Word and element location data:

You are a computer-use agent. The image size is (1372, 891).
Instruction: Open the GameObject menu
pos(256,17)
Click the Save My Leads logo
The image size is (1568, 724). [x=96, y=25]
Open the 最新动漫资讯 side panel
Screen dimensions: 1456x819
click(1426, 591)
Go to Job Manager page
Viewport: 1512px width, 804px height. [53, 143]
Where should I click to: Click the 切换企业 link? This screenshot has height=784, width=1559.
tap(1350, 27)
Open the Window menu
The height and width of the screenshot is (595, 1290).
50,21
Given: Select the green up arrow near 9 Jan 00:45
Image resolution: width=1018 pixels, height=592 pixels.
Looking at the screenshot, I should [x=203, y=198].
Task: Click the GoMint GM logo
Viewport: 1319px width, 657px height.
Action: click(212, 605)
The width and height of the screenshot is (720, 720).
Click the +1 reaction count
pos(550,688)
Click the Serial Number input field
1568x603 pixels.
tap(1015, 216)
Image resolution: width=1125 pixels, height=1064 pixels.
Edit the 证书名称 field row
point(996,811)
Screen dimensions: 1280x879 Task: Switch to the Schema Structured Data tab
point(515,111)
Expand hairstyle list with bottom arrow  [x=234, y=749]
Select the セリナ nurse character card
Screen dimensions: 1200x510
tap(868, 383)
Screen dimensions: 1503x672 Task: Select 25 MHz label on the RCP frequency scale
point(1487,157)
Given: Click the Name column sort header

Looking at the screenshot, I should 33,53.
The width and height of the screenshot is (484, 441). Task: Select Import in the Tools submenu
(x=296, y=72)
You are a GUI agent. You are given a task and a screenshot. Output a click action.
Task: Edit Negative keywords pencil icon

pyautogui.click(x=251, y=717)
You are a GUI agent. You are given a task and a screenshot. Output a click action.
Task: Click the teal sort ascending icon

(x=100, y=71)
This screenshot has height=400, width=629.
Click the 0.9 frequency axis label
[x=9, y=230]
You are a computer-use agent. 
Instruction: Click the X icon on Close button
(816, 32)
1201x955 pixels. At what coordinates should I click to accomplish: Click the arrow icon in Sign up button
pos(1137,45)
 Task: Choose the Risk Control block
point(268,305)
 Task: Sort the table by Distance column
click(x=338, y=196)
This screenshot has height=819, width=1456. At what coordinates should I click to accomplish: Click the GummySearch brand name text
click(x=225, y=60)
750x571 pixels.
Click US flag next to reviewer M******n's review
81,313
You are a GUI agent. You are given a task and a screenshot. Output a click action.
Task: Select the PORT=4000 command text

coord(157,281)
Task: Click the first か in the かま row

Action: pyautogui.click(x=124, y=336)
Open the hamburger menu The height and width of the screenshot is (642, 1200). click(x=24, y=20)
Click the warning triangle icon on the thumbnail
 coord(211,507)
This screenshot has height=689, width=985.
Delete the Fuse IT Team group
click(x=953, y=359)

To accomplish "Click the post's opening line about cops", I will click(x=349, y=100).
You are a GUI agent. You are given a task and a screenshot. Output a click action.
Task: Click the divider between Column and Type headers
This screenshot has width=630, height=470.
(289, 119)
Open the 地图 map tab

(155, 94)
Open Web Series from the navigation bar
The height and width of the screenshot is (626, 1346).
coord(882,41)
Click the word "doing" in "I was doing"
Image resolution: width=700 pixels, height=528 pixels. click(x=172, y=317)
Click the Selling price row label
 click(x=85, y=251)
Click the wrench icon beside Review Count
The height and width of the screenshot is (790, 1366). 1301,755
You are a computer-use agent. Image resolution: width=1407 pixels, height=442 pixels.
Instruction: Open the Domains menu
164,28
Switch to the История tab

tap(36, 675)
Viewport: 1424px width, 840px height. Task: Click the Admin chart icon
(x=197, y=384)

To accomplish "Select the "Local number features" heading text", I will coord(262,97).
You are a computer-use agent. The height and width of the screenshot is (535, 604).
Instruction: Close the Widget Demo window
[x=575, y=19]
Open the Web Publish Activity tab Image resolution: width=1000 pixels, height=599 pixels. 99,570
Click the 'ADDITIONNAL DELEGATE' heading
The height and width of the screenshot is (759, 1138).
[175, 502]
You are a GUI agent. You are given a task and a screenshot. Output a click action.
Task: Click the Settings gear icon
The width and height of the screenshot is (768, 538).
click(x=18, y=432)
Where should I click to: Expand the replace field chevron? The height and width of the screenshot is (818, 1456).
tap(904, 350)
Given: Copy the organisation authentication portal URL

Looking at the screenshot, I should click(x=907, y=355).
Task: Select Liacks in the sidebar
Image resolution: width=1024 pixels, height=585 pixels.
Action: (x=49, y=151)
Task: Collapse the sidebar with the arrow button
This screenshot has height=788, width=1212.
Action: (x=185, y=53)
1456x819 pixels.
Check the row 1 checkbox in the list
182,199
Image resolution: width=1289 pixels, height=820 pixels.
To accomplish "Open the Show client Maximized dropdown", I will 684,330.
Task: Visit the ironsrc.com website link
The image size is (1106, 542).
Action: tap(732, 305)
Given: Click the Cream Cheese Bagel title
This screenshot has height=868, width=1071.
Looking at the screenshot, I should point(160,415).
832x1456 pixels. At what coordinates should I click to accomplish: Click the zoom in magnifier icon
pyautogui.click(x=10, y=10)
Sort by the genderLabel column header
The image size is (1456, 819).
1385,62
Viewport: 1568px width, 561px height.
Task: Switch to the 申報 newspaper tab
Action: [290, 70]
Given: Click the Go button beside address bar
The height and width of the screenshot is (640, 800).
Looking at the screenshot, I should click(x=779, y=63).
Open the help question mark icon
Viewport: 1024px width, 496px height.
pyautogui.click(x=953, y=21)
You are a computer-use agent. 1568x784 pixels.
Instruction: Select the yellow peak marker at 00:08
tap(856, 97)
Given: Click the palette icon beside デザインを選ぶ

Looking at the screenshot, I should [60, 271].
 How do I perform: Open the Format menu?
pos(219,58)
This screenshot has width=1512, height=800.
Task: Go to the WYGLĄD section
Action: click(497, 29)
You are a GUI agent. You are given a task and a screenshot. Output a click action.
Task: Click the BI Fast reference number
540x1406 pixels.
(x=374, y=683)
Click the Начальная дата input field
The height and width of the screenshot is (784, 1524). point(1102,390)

= What this task involves =
Format the listing above as a numbered list, skipping any blank lines.

= Result of this task =
1. You are a computer-use agent. The image size is (1372, 891).
2. Instruction: Open the GameObject menu
3. pos(256,17)
4. Click the Save My Leads logo
5. The image size is (1568, 724). [x=96, y=25]
6. Open the 最新动漫资讯 side panel
7. Screen dimensions: 1456x819
8. click(1426, 591)
9. Go to Job Manager page
10. Viewport: 1512px width, 804px height. [53, 143]
11. Where should I click to: Click the 切换企业 link? This screenshot has height=784, width=1559.
12. tap(1350, 27)
13. Open the Window menu
14. The height and width of the screenshot is (595, 1290).
15. 50,21
16. Given: Select the green up arrow near 9 Jan 00:45
17. Image resolution: width=1018 pixels, height=592 pixels.
18. Looking at the screenshot, I should [x=203, y=198].
19. Task: Click the GoMint GM logo
20. Viewport: 1319px width, 657px height.
21. Action: click(212, 605)
22. The width and height of the screenshot is (720, 720).
23. Click the +1 reaction count
24. pos(550,688)
25. Click the Serial Number input field
26. 1568x603 pixels.
27. tap(1015, 216)
28. Image resolution: width=1125 pixels, height=1064 pixels.
29. Edit the 证书名称 field row
30. point(996,811)
31. Screen dimensions: 1280x879 Task: Switch to the Schema Structured Data tab
32. point(515,111)
33. Expand hairstyle list with bottom arrow  [x=234, y=749]
34. Select the セリナ nurse character card
35. Screen dimensions: 1200x510
36. tap(868, 383)
37. Screen dimensions: 1503x672 Task: Select 25 MHz label on the RCP frequency scale
38. point(1487,157)
39. Given: Click the Name column sort header
40. Looking at the screenshot, I should 33,53.
41. The width and height of the screenshot is (484, 441). Task: Select Import in the Tools submenu
42. (x=296, y=72)
43. You are a GUI agent. You are given a task and a screenshot. Output a click action.
44. Task: Edit Negative keywords pencil icon
45. pyautogui.click(x=251, y=717)
46. You are a GUI agent. You are given a task and a screenshot. Output a click action.
47. Task: Click the teal sort ascending icon
48. (x=100, y=71)
49. This screenshot has height=400, width=629.
50. Click the 0.9 frequency axis label
51. [x=9, y=230]
52. You are a computer-use agent. 
53. Instruction: Click the X icon on Close button
54. (816, 32)
55. 1201x955 pixels. At what coordinates should I click to accomplish: Click the arrow icon in Sign up button
56. pos(1137,45)
57.  Task: Choose the Risk Control block
58. point(268,305)
59.  Task: Sort the table by Distance column
60. click(x=338, y=196)
61. This screenshot has height=819, width=1456. At what coordinates should I click to accomplish: Click the GummySearch brand name text
62. click(x=225, y=60)
63. 750x571 pixels.
64. Click US flag next to reviewer M******n's review
65. 81,313
66. You are a GUI agent. You are given a task and a screenshot. Output a click action.
67. Task: Select the PORT=4000 command text
68. coord(157,281)
69. Task: Click the first か in the かま row
70. Action: pyautogui.click(x=124, y=336)
71. Open the hamburger menu The height and width of the screenshot is (642, 1200). click(x=24, y=20)
72. Click the warning triangle icon on the thumbnail
73.  coord(211,507)
74. This screenshot has height=689, width=985.
75. Delete the Fuse IT Team group
76. click(x=953, y=359)
77. To accomplish "Click the post's opening line about cops", I will click(x=349, y=100).
78. You are a GUI agent. You are given a task and a screenshot. Output a click action.
79. Task: Click the divider between Column and Type headers
80. This screenshot has width=630, height=470.
81. (289, 119)
82. Open the 地图 map tab
83. (155, 94)
84. Open Web Series from the navigation bar
85. The height and width of the screenshot is (626, 1346).
86. coord(882,41)
87. Click the word "doing" in "I was doing"
88. Image resolution: width=700 pixels, height=528 pixels. click(x=172, y=317)
89. Click the Selling price row label
90.  click(x=85, y=251)
91. Click the wrench icon beside Review Count
92. The height and width of the screenshot is (790, 1366). 1301,755
93. You are a computer-use agent. Image resolution: width=1407 pixels, height=442 pixels.
94. Instruction: Open the Domains menu
95. 164,28
96. Switch to the История tab
97. tap(36, 675)
98. Viewport: 1424px width, 840px height. Task: Click the Admin chart icon
99. (x=197, y=384)
100. To accomplish "Select the "Local number features" heading text", I will coord(262,97).
101. You are a computer-use agent. The height and width of the screenshot is (535, 604).
102. Instruction: Close the Widget Demo window
103. [x=575, y=19]
104. Open the Web Publish Activity tab Image resolution: width=1000 pixels, height=599 pixels. 99,570
105. Click the 'ADDITIONNAL DELEGATE' heading
106. The height and width of the screenshot is (759, 1138).
107. [175, 502]
108. You are a GUI agent. You are given a task and a screenshot. Output a click action.
109. Task: Click the Settings gear icon
110. The width and height of the screenshot is (768, 538).
111. click(x=18, y=432)
112. Where should I click to: Expand the replace field chevron? The height and width of the screenshot is (818, 1456).
113. tap(904, 350)
114. Given: Copy the organisation authentication portal URL
115. Looking at the screenshot, I should click(x=907, y=355).
116. Task: Select Liacks in the sidebar
117. Image resolution: width=1024 pixels, height=585 pixels.
118. Action: (x=49, y=151)
119. Task: Collapse the sidebar with the arrow button
120. This screenshot has height=788, width=1212.
121. Action: (x=185, y=53)
122. 1456x819 pixels.
123. Check the row 1 checkbox in the list
124. 182,199
125. Image resolution: width=1289 pixels, height=820 pixels.
126. To accomplish "Open the Show client Maximized dropdown", I will 684,330.
127. Task: Visit the ironsrc.com website link
128. The image size is (1106, 542).
129. Action: tap(732, 305)
130. Given: Click the Cream Cheese Bagel title
131. This screenshot has height=868, width=1071.
132. Looking at the screenshot, I should point(160,415).
133. 832x1456 pixels. At what coordinates should I click to accomplish: Click the zoom in magnifier icon
134. pyautogui.click(x=10, y=10)
135. Sort by the genderLabel column header
136. The image size is (1456, 819).
137. 1385,62
138. Viewport: 1568px width, 561px height.
139. Task: Switch to the 申報 newspaper tab
140. Action: [290, 70]
141. Given: Click the Go button beside address bar
142. The height and width of the screenshot is (640, 800).
143. Looking at the screenshot, I should click(x=779, y=63).
144. Open the help question mark icon
145. Viewport: 1024px width, 496px height.
146. pyautogui.click(x=953, y=21)
147. You are a computer-use agent. 1568x784 pixels.
148. Instruction: Select the yellow peak marker at 00:08
149. tap(856, 97)
150. Given: Click the palette icon beside デザインを選ぶ
151. Looking at the screenshot, I should [60, 271].
152.  How do I perform: Open the Format menu?
153. pos(219,58)
154. This screenshot has width=1512, height=800.
155. Task: Go to the WYGLĄD section
156. Action: click(497, 29)
157. You are a GUI agent. You are given a task and a screenshot. Output a click action.
158. Task: Click the BI Fast reference number
159. 540x1406 pixels.
160. (x=374, y=683)
161. Click the Начальная дата input field
162. The height and width of the screenshot is (784, 1524). point(1102,390)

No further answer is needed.